Work instructions:
An exact copy of each record is required.
━━━━━ Raw data
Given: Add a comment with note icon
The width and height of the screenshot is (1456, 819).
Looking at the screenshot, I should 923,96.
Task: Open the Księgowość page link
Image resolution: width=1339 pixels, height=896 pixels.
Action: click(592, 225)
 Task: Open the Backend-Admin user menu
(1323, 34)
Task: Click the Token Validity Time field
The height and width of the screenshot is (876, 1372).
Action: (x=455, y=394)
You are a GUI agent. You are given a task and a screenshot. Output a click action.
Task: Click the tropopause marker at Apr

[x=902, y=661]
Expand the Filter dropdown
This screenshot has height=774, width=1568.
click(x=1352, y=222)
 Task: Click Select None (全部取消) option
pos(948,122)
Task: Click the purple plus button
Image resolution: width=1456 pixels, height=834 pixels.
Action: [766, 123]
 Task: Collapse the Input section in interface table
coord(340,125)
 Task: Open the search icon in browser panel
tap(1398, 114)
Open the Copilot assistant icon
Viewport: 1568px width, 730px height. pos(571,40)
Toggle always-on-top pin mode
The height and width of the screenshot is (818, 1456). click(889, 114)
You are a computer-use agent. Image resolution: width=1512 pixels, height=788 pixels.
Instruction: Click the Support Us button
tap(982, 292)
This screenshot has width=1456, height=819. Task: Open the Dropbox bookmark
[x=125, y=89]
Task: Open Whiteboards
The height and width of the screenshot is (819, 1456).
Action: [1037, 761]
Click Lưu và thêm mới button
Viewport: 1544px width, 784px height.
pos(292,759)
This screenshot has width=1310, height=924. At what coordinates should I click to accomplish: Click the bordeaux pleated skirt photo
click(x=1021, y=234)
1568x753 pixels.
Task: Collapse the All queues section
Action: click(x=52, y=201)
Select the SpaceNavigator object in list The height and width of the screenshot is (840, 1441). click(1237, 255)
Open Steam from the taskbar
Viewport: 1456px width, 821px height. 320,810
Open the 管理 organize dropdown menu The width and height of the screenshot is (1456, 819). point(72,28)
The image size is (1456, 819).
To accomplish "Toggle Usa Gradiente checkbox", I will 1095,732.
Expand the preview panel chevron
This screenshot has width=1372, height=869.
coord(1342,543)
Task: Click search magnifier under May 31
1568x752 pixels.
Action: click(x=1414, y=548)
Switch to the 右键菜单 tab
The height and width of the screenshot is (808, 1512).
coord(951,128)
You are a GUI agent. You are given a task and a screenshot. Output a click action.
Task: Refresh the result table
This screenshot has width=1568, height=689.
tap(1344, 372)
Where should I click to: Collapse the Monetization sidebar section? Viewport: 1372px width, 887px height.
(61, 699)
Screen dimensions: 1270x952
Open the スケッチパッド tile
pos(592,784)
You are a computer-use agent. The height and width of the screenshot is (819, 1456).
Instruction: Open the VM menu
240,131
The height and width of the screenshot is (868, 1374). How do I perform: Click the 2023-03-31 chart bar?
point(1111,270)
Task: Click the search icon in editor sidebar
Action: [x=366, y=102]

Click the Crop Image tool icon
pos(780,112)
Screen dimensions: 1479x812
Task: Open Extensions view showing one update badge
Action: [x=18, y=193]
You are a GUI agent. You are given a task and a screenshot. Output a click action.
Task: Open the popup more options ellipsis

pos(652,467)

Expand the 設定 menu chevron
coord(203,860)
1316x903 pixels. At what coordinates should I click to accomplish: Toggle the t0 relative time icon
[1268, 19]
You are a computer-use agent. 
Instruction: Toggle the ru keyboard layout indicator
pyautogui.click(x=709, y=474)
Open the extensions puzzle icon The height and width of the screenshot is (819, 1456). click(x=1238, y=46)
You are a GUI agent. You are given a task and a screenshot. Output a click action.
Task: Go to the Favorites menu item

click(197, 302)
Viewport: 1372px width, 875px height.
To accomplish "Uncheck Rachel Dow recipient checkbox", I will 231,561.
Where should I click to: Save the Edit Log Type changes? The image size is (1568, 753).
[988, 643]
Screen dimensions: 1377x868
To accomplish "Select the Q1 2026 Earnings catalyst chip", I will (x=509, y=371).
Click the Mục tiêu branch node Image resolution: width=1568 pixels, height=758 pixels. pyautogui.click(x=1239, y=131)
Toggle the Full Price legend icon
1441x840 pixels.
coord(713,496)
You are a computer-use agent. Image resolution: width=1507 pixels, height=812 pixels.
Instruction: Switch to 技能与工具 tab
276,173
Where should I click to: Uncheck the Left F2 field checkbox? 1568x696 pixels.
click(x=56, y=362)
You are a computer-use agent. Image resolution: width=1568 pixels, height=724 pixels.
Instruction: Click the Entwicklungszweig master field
━━━━━━━━━━
Response box:
Given: Add a comment with note icon
The width and height of the screenshot is (1456, 819).
Looking at the screenshot, I should 923,96.
Task: Open the Księgowość page link
Image resolution: width=1339 pixels, height=896 pixels.
Action: click(592, 225)
 Task: Open the Backend-Admin user menu
(1323, 34)
Task: Click the Token Validity Time field
The height and width of the screenshot is (876, 1372).
Action: (x=455, y=394)
You are a GUI agent. You are given a task and a screenshot. Output a click action.
Task: Click the tropopause marker at Apr

[x=902, y=661]
Expand the Filter dropdown
This screenshot has height=774, width=1568.
click(x=1352, y=222)
 Task: Click Select None (全部取消) option
pos(948,122)
Task: Click the purple plus button
Image resolution: width=1456 pixels, height=834 pixels.
Action: [766, 123]
 Task: Collapse the Input section in interface table
coord(340,125)
 Task: Open the search icon in browser panel
tap(1398, 114)
Open the Copilot assistant icon
Viewport: 1568px width, 730px height. pos(571,40)
Toggle always-on-top pin mode
The height and width of the screenshot is (818, 1456). click(889, 114)
You are a computer-use agent. Image resolution: width=1512 pixels, height=788 pixels.
Instruction: Click the Support Us button
tap(982, 292)
This screenshot has width=1456, height=819. Task: Open the Dropbox bookmark
[x=125, y=89]
Task: Open Whiteboards
The height and width of the screenshot is (819, 1456).
Action: [1037, 761]
Click Lưu và thêm mới button
Viewport: 1544px width, 784px height.
pos(292,759)
This screenshot has width=1310, height=924. At what coordinates should I click to accomplish: Click the bordeaux pleated skirt photo
click(x=1021, y=234)
1568x753 pixels.
Task: Collapse the All queues section
Action: click(x=52, y=201)
Select the SpaceNavigator object in list The height and width of the screenshot is (840, 1441). click(1237, 255)
Open Steam from the taskbar
Viewport: 1456px width, 821px height. 320,810
Open the 管理 organize dropdown menu The width and height of the screenshot is (1456, 819). point(72,28)
The image size is (1456, 819).
To accomplish "Toggle Usa Gradiente checkbox", I will 1095,732.
Expand the preview panel chevron
This screenshot has width=1372, height=869.
coord(1342,543)
Task: Click search magnifier under May 31
1568x752 pixels.
Action: click(x=1414, y=548)
Switch to the 右键菜单 tab
The height and width of the screenshot is (808, 1512).
coord(951,128)
You are a GUI agent. You are given a task and a screenshot. Output a click action.
Task: Refresh the result table
This screenshot has width=1568, height=689.
tap(1344, 372)
Where should I click to: Collapse the Monetization sidebar section? Viewport: 1372px width, 887px height.
(61, 699)
Screen dimensions: 1270x952
Open the スケッチパッド tile
pos(592,784)
You are a computer-use agent. The height and width of the screenshot is (819, 1456).
Instruction: Open the VM menu
240,131
The height and width of the screenshot is (868, 1374). How do I perform: Click the 2023-03-31 chart bar?
point(1111,270)
Task: Click the search icon in editor sidebar
Action: [x=366, y=102]

Click the Crop Image tool icon
pos(780,112)
Screen dimensions: 1479x812
Task: Open Extensions view showing one update badge
Action: [x=18, y=193]
You are a GUI agent. You are given a task and a screenshot. Output a click action.
Task: Open the popup more options ellipsis

pos(652,467)

Expand the 設定 menu chevron
coord(203,860)
1316x903 pixels. At what coordinates should I click to accomplish: Toggle the t0 relative time icon
[1268, 19]
You are a computer-use agent. 
Instruction: Toggle the ru keyboard layout indicator
pyautogui.click(x=709, y=474)
Open the extensions puzzle icon The height and width of the screenshot is (819, 1456). click(x=1238, y=46)
You are a GUI agent. You are given a task and a screenshot. Output a click action.
Task: Go to the Favorites menu item

click(197, 302)
Viewport: 1372px width, 875px height.
To accomplish "Uncheck Rachel Dow recipient checkbox", I will 231,561.
Where should I click to: Save the Edit Log Type changes? The image size is (1568, 753).
[988, 643]
Screen dimensions: 1377x868
To accomplish "Select the Q1 2026 Earnings catalyst chip", I will (x=509, y=371).
Click the Mục tiêu branch node Image resolution: width=1568 pixels, height=758 pixels. pyautogui.click(x=1239, y=131)
Toggle the Full Price legend icon
1441x840 pixels.
coord(713,496)
You are a computer-use agent. Image resolution: width=1507 pixels, height=812 pixels.
Instruction: Switch to 技能与工具 tab
276,173
Where should I click to: Uncheck the Left F2 field checkbox? 1568x696 pixels.
click(x=56, y=362)
You are a computer-use agent. Image resolution: width=1568 pixels, height=724 pixels.
Instruction: Click the Entwicklungszweig master field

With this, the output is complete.